STATED PROBLEM —
Please set down, word for word, everything in the items below from the line containing "Click the CBS eye logo in the graphic" down to the end of the items, with the pictures left out.

Extracted data entries —
• • • • • • •

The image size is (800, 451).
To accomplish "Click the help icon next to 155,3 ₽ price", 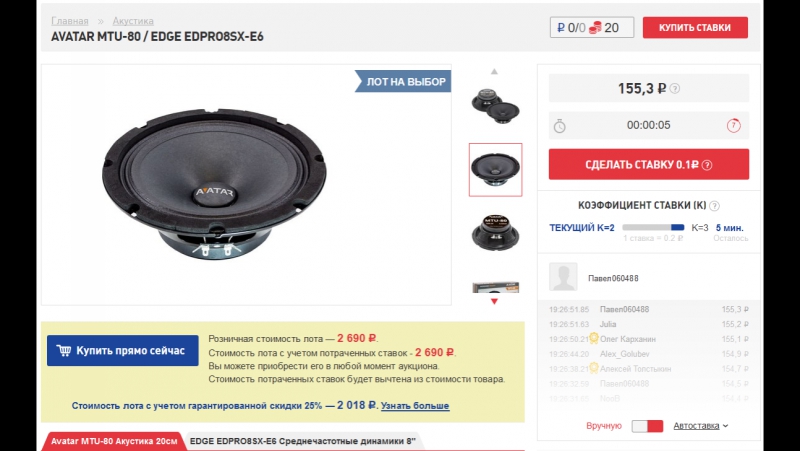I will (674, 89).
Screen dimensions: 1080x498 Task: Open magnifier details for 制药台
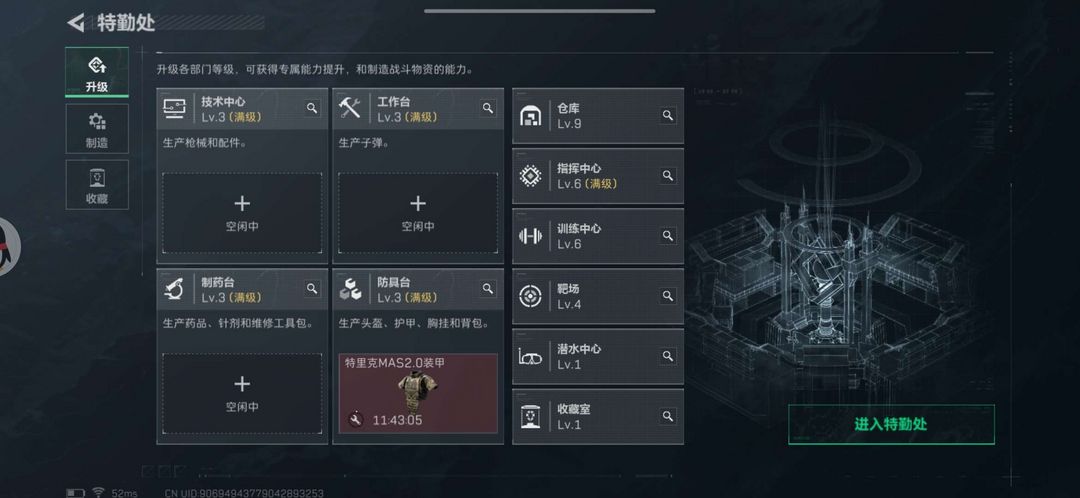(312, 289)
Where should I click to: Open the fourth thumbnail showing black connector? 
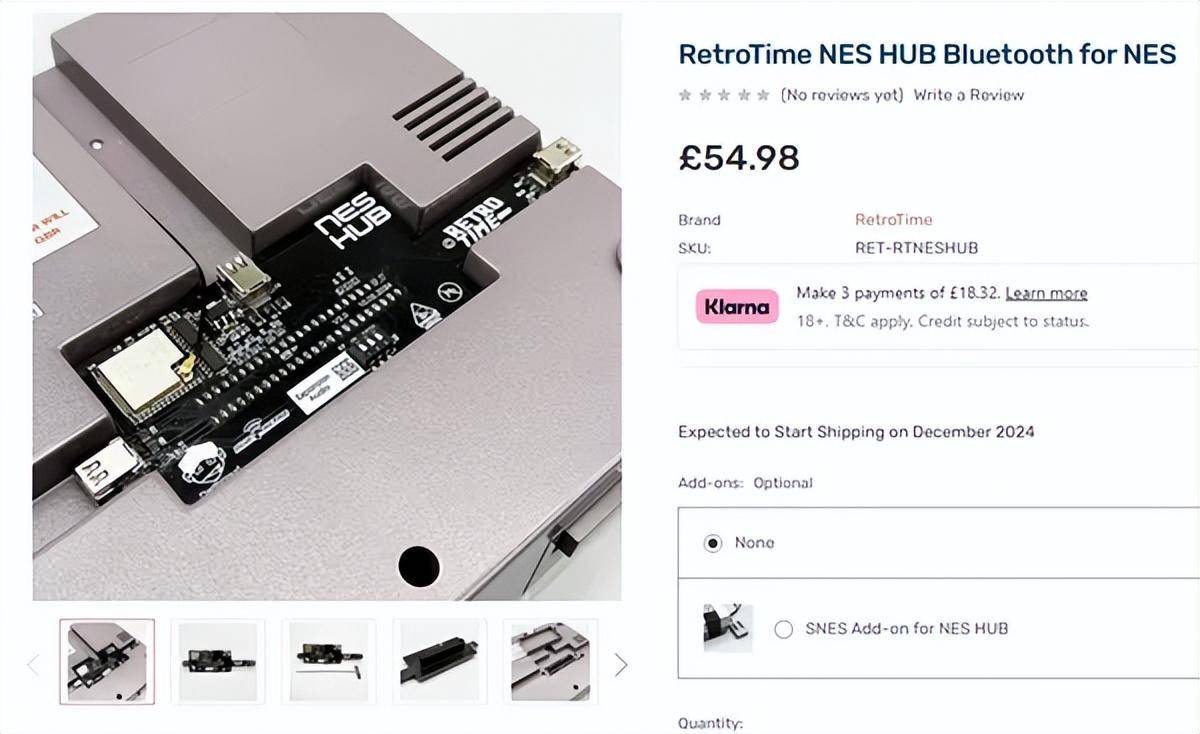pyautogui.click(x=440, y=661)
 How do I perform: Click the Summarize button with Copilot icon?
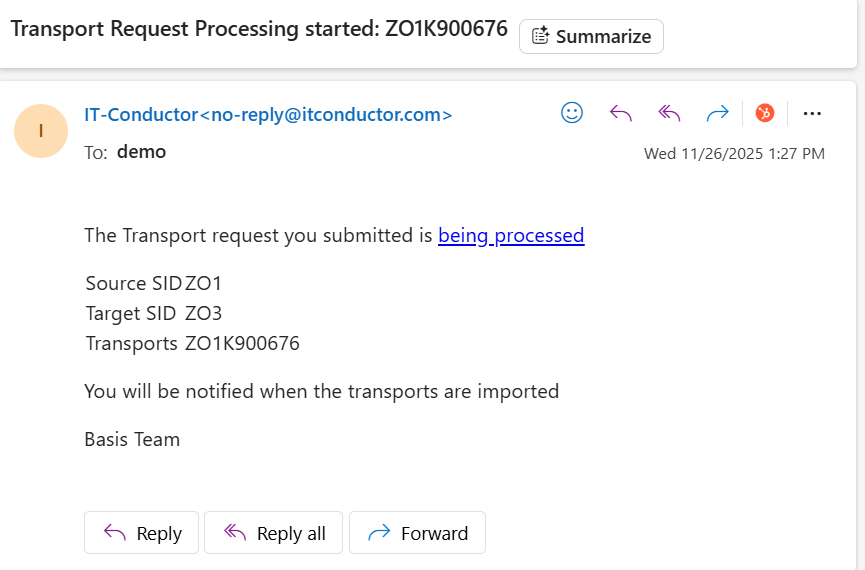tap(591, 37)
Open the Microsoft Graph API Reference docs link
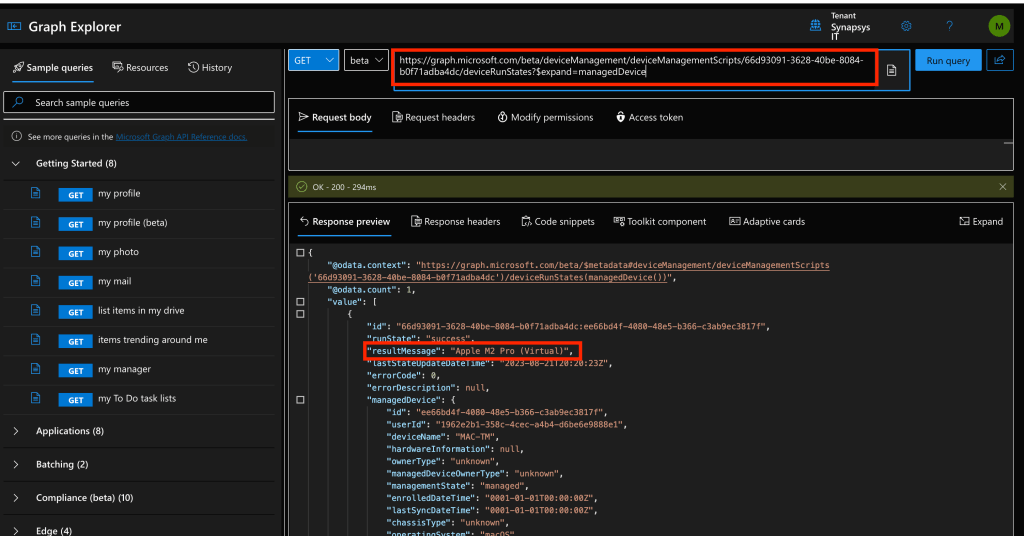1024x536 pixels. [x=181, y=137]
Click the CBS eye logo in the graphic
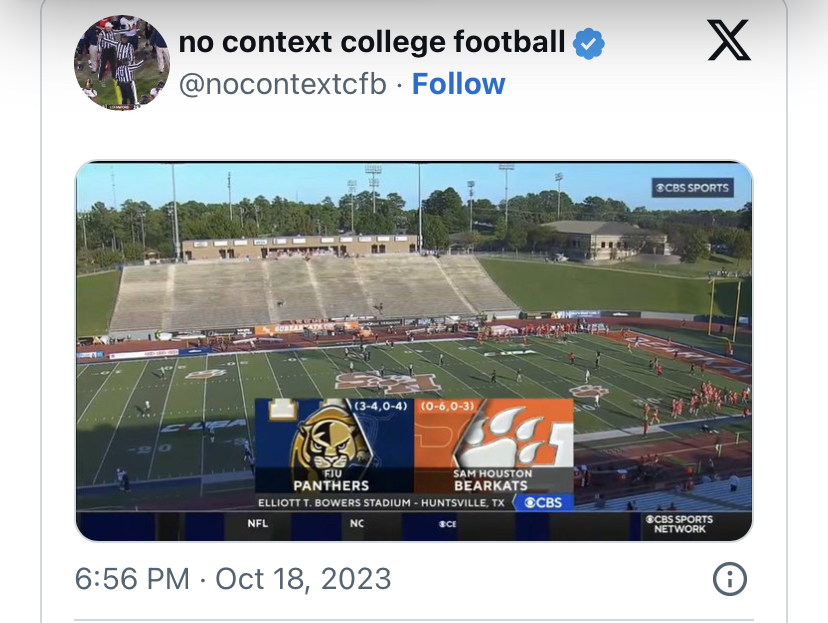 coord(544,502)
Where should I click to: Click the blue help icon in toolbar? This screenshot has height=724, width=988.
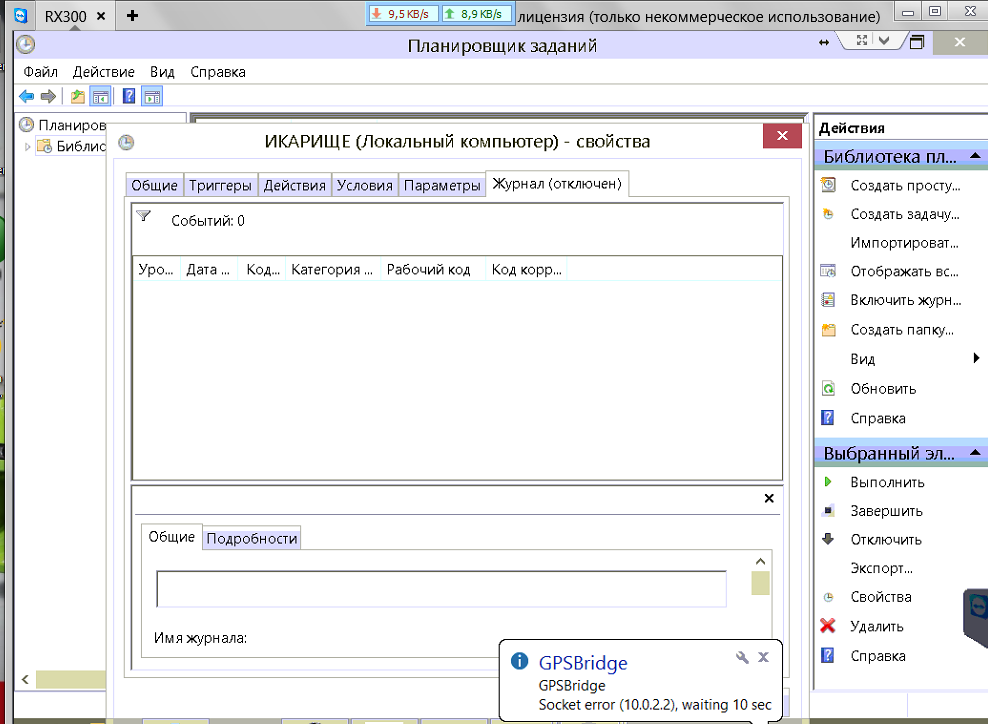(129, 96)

• • • • • • •

CORRECT OUTPUT —
Click the CBS eye logo in the graphic
 coord(544,502)
Where should I click to: Click the blue help icon in toolbar? This screenshot has height=724, width=988.
(129, 96)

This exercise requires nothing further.